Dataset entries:

- - - - - - -

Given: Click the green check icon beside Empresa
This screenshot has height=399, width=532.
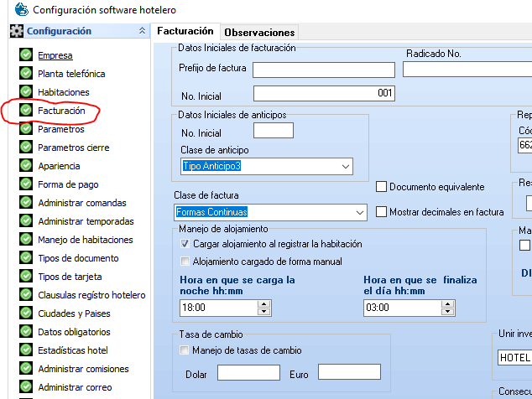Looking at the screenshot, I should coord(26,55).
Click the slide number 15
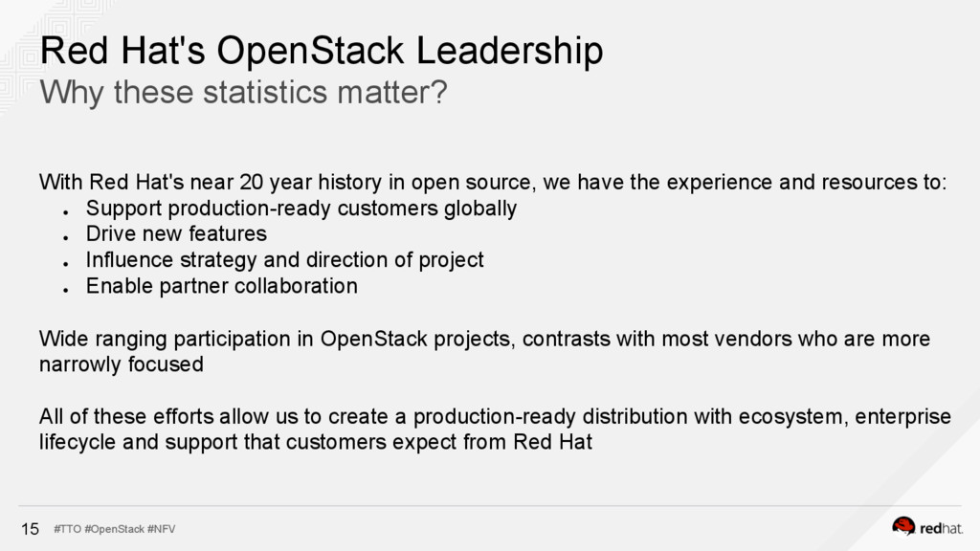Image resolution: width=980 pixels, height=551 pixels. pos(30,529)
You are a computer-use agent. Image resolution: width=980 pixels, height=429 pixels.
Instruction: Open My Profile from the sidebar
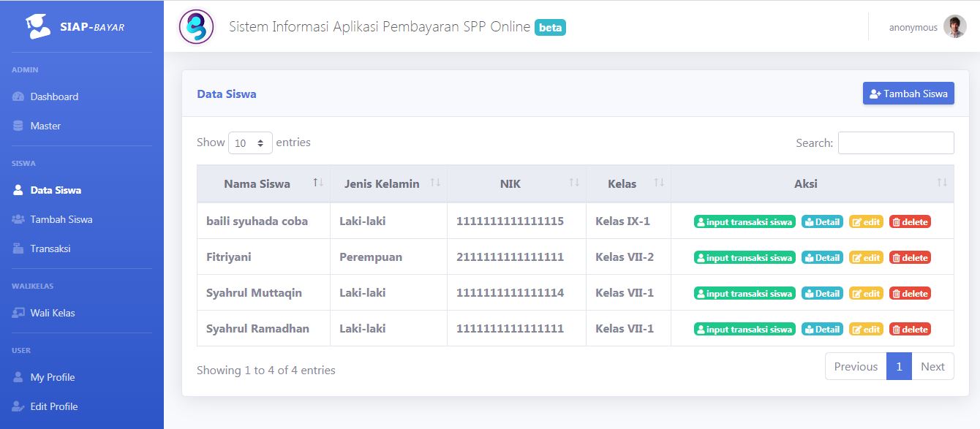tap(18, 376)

- - - - - - -

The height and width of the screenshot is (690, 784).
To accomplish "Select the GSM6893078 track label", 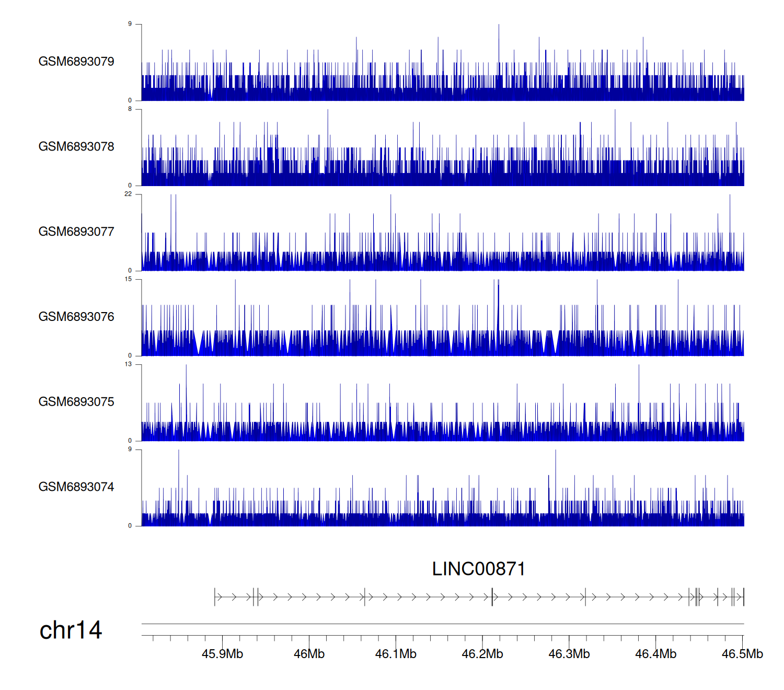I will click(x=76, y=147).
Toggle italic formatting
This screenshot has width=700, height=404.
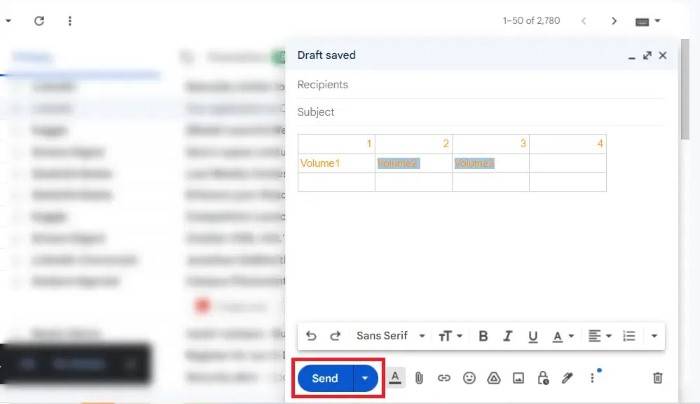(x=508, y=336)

- - - - - - -

- WHAT TO WORK ON:
With the pictures removed, print only the lines starting at the line that has "Given: Click the" and ending at the line that has "You are a computer-use", both ends included, exactly as they stand above.

- TASK SOLUTION:
Given: Click the green check icon beside Empresa
This screenshot has height=399, width=532.
Looking at the screenshot, I should coord(26,55).
Click the slide number 15
Image resolution: width=980 pixels, height=551 pixels. pos(30,529)
You are a computer-use agent. Image resolution: width=980 pixels, height=429 pixels.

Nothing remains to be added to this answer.